Ann Cleare
the square of yellow light that is your window
for alto saxophone, electric guitar, piano, and percussion
(2014)Duration | 14' |
---|---|
Premiere | April 2014; Paine Hall, Harvard Music Department |
Publisher | PSNY |
Program Note
This piece has a lot to do with eyes. Imagine these two different creatures:
The first is a dragonfly; with eyes that are so big they cover almost its entire head, giving it a helmeted appearance and a full 360-degree field of vision. Its eyes are made up of 30,000 visual units called ommatidia, each one containing a lens and a series of light-sensitive cells. It also has three smaller eyes named ocelli, which can detect movement faster than the huge compound eyes can. These ocelli quickly send visual information to the dragonfly’s motor centers, allowing it to react in a fraction of a second. Although a tiny being, its entire body is covered in powerful light detecting cells.
The second creature is a multi-armed, deep-sea being, which lives in an aphotic zone of the ocean, where very little light infiltrates. Due to the extreme darkness of its habitat, this burrowing creature has adapted to life without sight, and it relies on its other highly developed senses for survival. It has a dispersed nervous system in which each arm essentially has its own brain and a complex mouth with multiple speech organs. When threatened, this creature can roll into a tight ball and draw its arms up over itself, forming a defensive web that covers its entire body.
Now imagine that structures similar to these are present in this piece, that a trio of piano, percussion, and electric guitar form a self-contained, blinded, impermeable, sonic biosphere. And the saxophone, in extreme contrast, is a giant retina with thousands of light-sensitive cells, like the dragonfly.
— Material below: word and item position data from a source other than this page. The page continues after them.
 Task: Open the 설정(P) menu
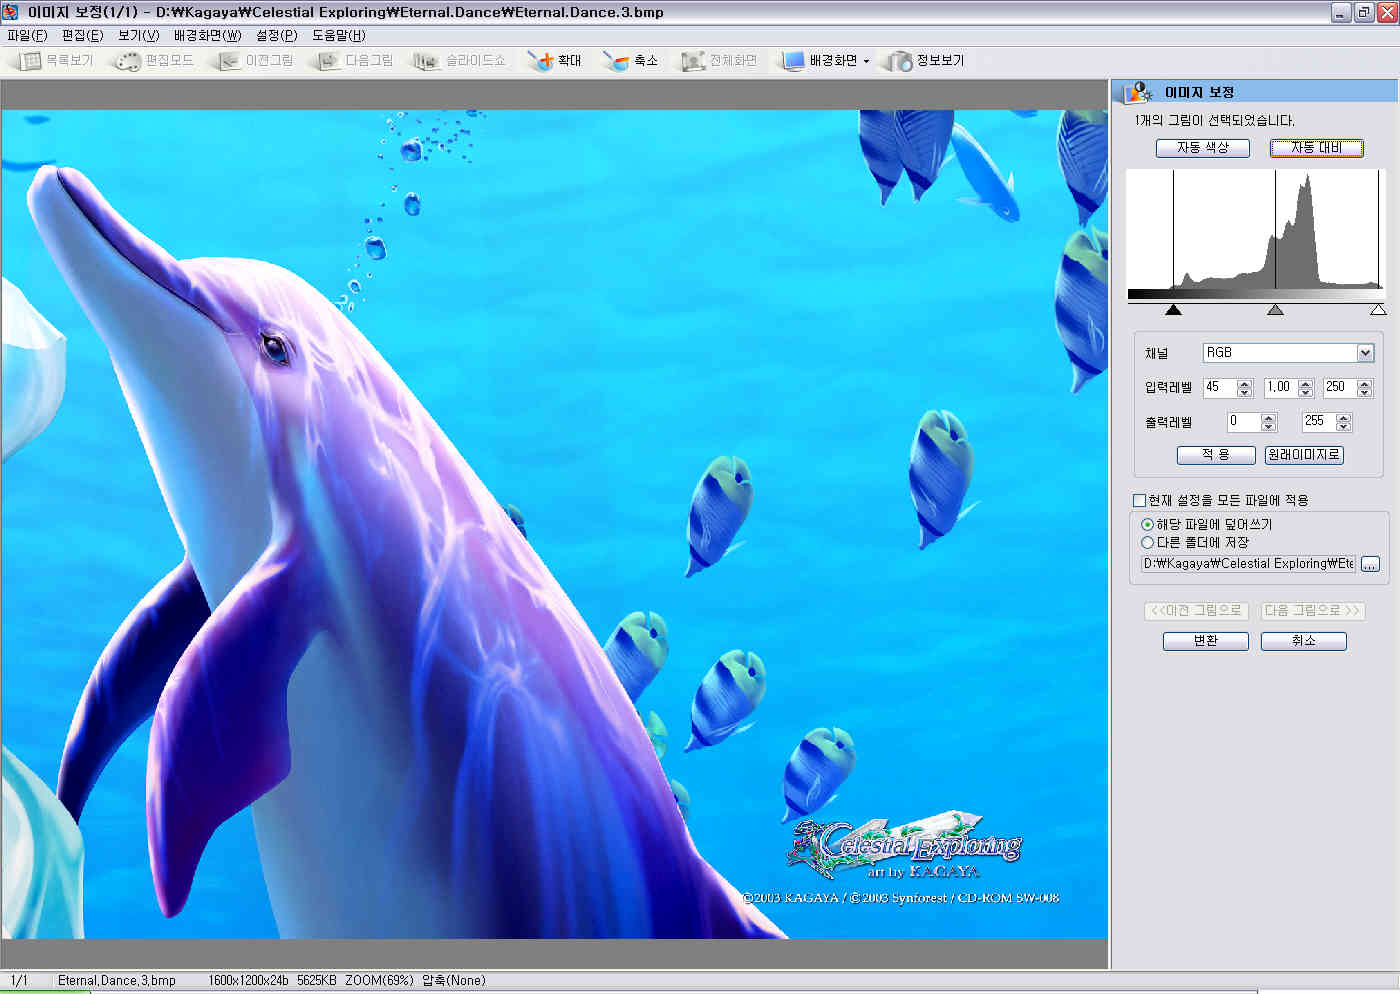click(x=276, y=35)
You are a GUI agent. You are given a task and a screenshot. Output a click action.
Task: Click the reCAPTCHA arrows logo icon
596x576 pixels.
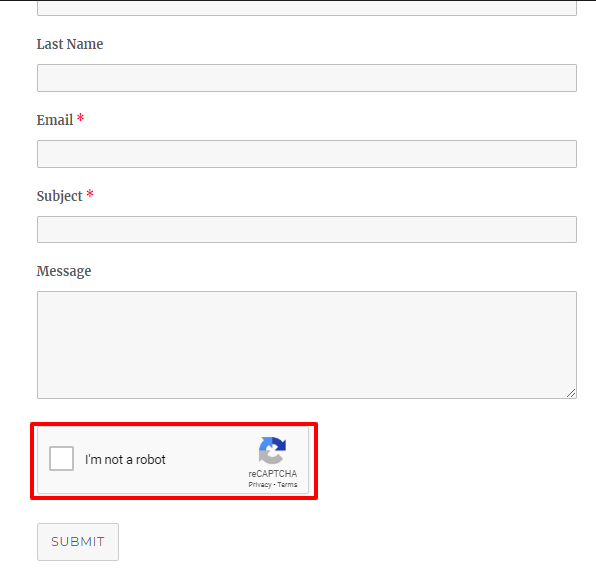pos(272,450)
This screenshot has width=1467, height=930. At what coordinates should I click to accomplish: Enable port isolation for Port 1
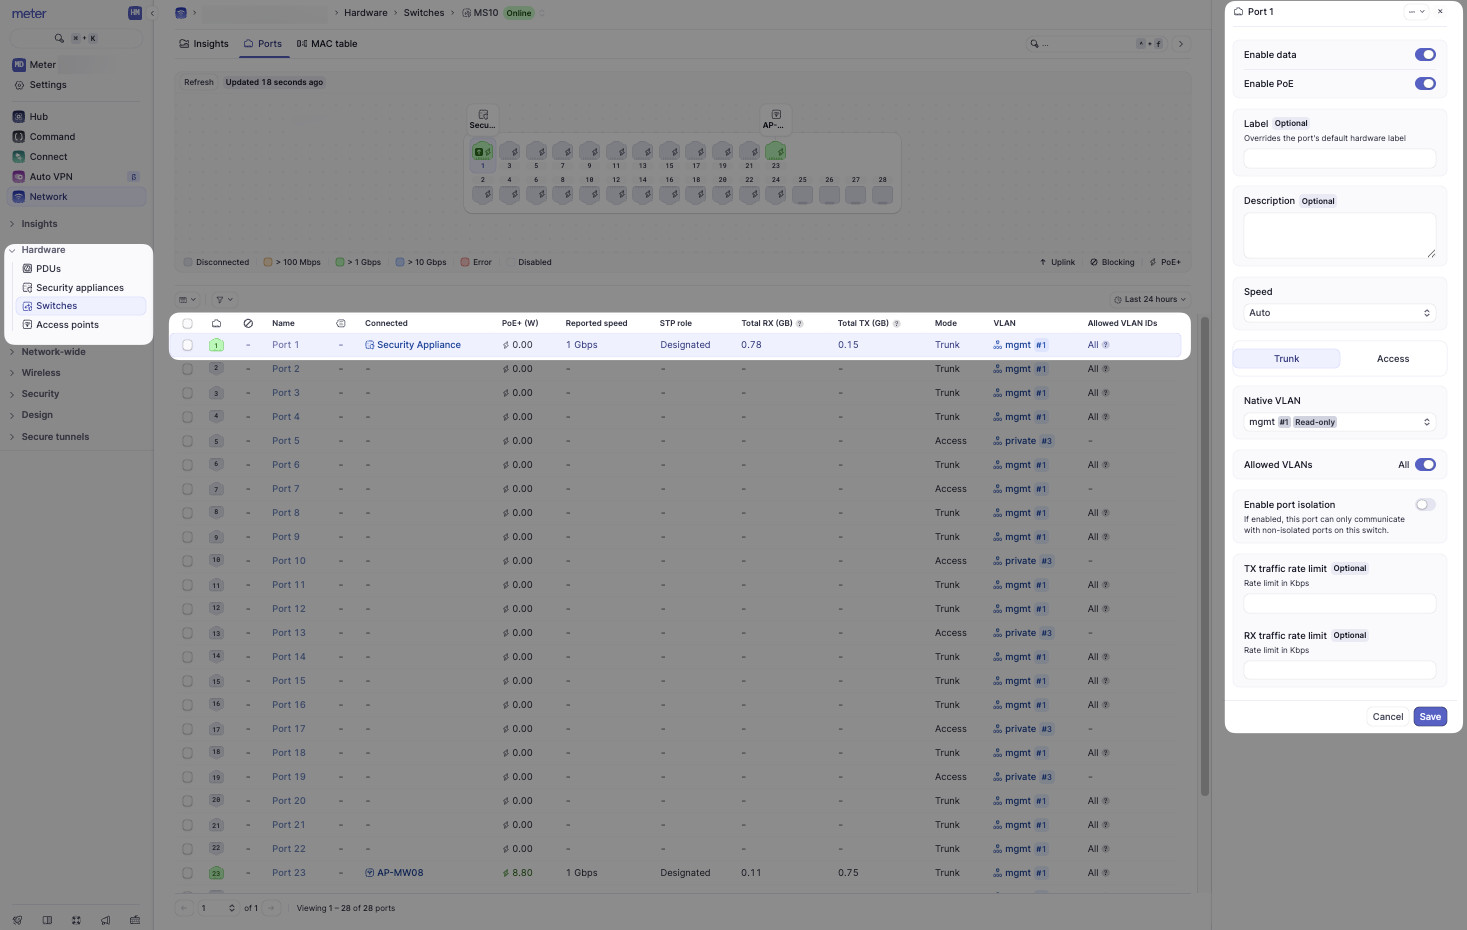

Because of its powerful detection skills, the saxophone possesses a self-control and agility that the trio cannot muster in itself: it can connect to the wild, untamed nature of the trio but also has the ability to pull itself back to a centre of stability and focus. And most importantly, it can see a vital element of the trio that, because of both its pitch-black habitat and its other highly-developed senses, the trio itself has forgotten about: its eyes. For the saxophone, the sonic representation of these “eyes” provide a tiny window of light into the trio’s architecture, a light towards which it can guide the trio, encouraging it to tune into something different than its previous myopic, megalomaniac focus. The window that it opens re-orientates and re-temporises the whole structure of the trio, allowing it to both see again and to observe itself and its surroundings from a different angle.
The compulsion to write the square of yellow light that is your window partially evolved from the thoughts of Oscar Wilde, who I think chose to see the world through some of the most observant and compelling windows imaginable. This one is particularly relevant to this piece: “we are all in the gutter, but some of us are looking at the stars.”